Como en Roma, el riesgo de que quienes ostentan potestades singulares para conducir circunstancias como las presentes se deslicen hacia el inquietante fango de la autocracia, continúa existiendo. Y en especial cuando los que encarnan esas dignidades no se distinguen precisamente por el respeto al marco constitucional establecido, sino que pretenden subvertirlo sin disimulo. La autolimitación que exigen esas exorbitantes prerrogativas transitorias demanda sin duda temperamentos capaces de reconocer el carácter vicarial y provisional de esa función que ahora asumen, dirigida a superar un concreto problema sin generar a la vez otros, con escrupulosa lealtad a las reglas de juego con que se ha dotado el titular de la soberanía para estos supuestos extremos.

De ahí que sujetar al pleno control parlamentario a la autoridad que rige los destinos de un país en estos delicados trances resulte trascendental.
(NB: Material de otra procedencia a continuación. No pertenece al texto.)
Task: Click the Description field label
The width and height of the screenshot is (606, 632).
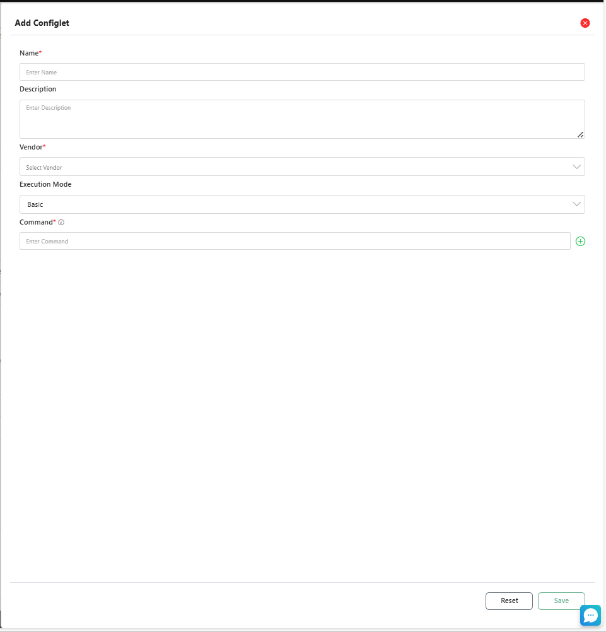Action: tap(38, 89)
Al igual que el Senado hacía con el dictador romano, que el poder legislativo -y el judicial- puedan atar corto a un ejecutivo revestido de tan potentes facultades garantiza no solo la pervivencia misma del Estado de Derecho en estas difíciles coyunturas, sino que las decisiones cuenten con el mayor respaldo posible de los representantes de la voluntad popular.

Escapar de esa elemental ecuación convierte a nuestra actual realidad en particularmente preocupante, ya que a la lucha a palos de ciego contra una cruel enfermedad y a la devastación que una cuestionable gestión pueda producir en el tejido productivo, cabría sumar en tal caso la descomposición de las paredes maestras de la nación y de sus derechos y libertades básicas, lo que desde luego sería catastrófico para nuestra civilizada forma de organizarnos.

No es que sea recomendable superar la pandemia desde la ley: es la única vacuna que tenemos frente a la tendencia a la dictacracia que suele acompañar a estas peliagudas tesituras.